ATA/274/2021 du 02.03.2021 ( FORMA ) , REJETE

En fait
En droit
RÉPUBLIQUE ET CANTON DE GENÈVE

 

POUVOIR JUDICIAIRE

A/3889/2020-FORMA ATA/274/2021

COUR DE JUSTICE

Chambre administrative

Arrêt du 2 mars 2021

1ère section

 

dans la cause

 

Madame A______

contre

UNIVERSITÉ DE GENÈVE



EN FAIT

1) Par décision du 11 septembre 2020 (relevé de notes), distribuée au guichet de l'office postal de B______ le 16 septembre suivant selon suivi du courrier recommandé, Madame A______ a été éliminée à l'issue de la session d'examens d'août-septembre 2020 du baccalauréat universitaire en relations internationales (ci-après : BARI), orientation droit, dispensé par le Global studies institute de l'Université de Genève (ci-après : GSI) en raison d'une moyenne inférieure à 4.00 (3.86).

2) Mme A______ a mentionné la date du 16 octobre 2020 et une adresse postale au chemin de C______ à B______ sur le formulaire d'opposition contre cette décision. Ledit formulaire a, selon le cachet postal figurant sur l'enveloppe l'ayant contenu, été expédié au GSI le 18 octobre 2020 en courrier A.

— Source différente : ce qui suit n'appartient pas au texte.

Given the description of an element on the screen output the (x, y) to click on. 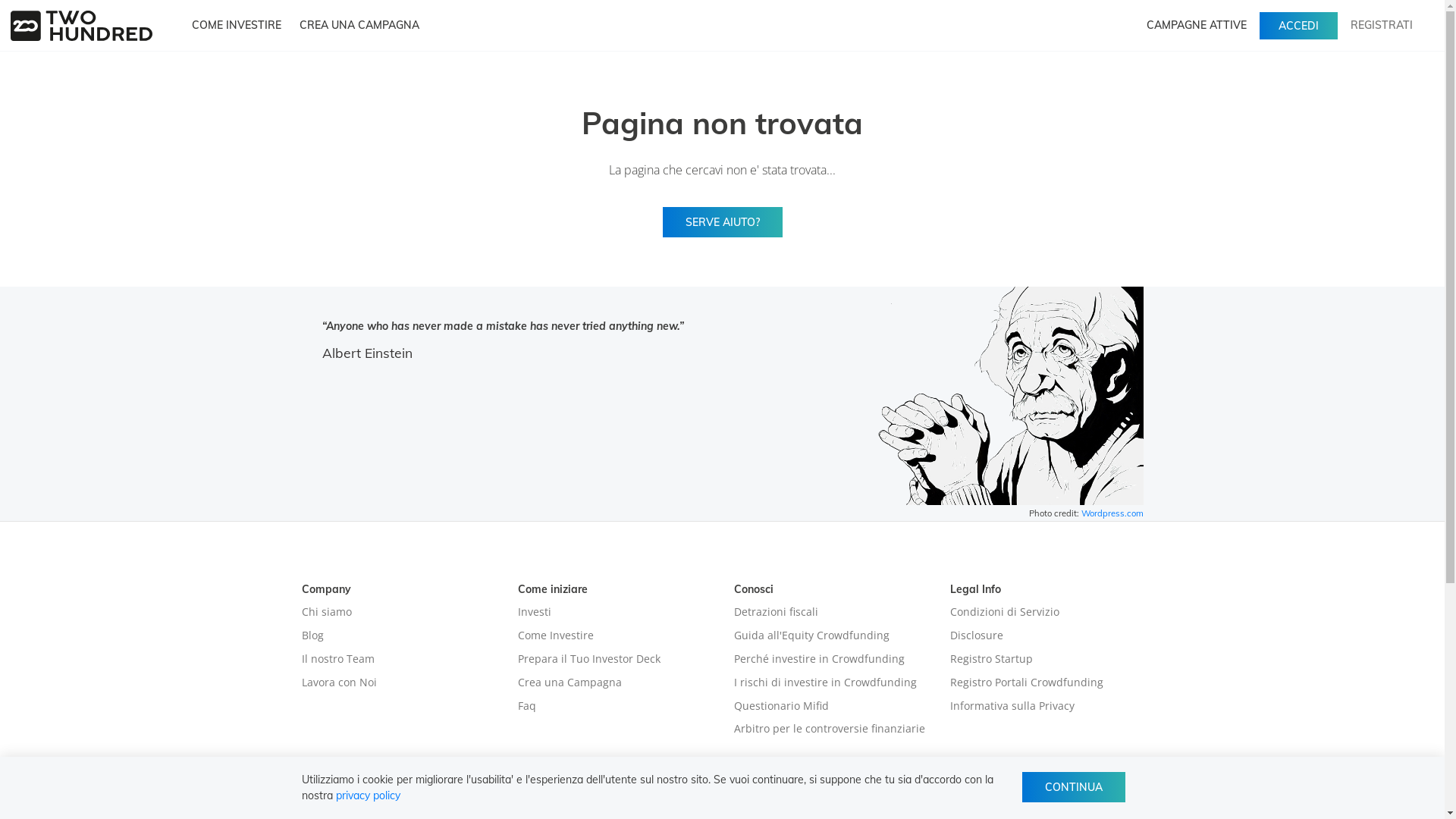
Condizioni di Servizio Element type: text (1003, 611)
I rischi di investire in Crowdfunding Element type: text (825, 681)
Arbitro per le controversie finanziarie Element type: text (829, 728)
Guida all'Equity Crowdfunding Element type: text (811, 634)
Lavora con Noi Element type: text (338, 681)
CAMPAGNE ATTIVE Element type: text (1196, 25)
Prepara il Tuo Investor Deck Element type: text (588, 658)
REGISTRATI Element type: text (1381, 24)
CONTINUA Element type: text (1073, 786)
Chi siamo Element type: text (326, 611)
Il nostro Team Element type: text (337, 658)
ACCEDI Element type: text (1298, 25)
Faq Element type: text (526, 705)
privacy policy Element type: text (367, 795)
Crea una Campagna Element type: text (569, 681)
Disclosure Element type: text (975, 634)
Informativa sulla Privacy Element type: text (1011, 705)
Wordpress.com Element type: text (1112, 513)
Detrazioni fiscali Element type: text (776, 611)
Investi Element type: text (533, 611)
Registro Portali Crowdfunding Element type: text (1025, 681)
Registro Startup Element type: text (990, 658)
COME INVESTIRE Element type: text (236, 25)
Come Investire Element type: text (555, 634)
CREA UNA CAMPAGNA Element type: text (359, 25)
SERVE AIUTO? Element type: text (722, 222)
200 crowd Element type: hover (81, 25)
Blog Element type: text (312, 634)
Questionario Mifid Element type: text (781, 705)
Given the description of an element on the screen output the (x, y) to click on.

Ladite enveloppe ne comporte rien d'autre que l'adresse du GSI sur son recto et celle de Mme A______ sur son verso.

3) Par décision du 21 octobre 2020, GSI a déclaré irrecevable cette opposition pour cause de tardiveté.

4) Mme A______ a formé recours contre cette décision auprès de la chambre administrative de la Cour de justice (ci-après : la chambre administrative) par acte daté du 21 novembre 2020, expédié par courrier recommandé le lundi 23 novembre suivant.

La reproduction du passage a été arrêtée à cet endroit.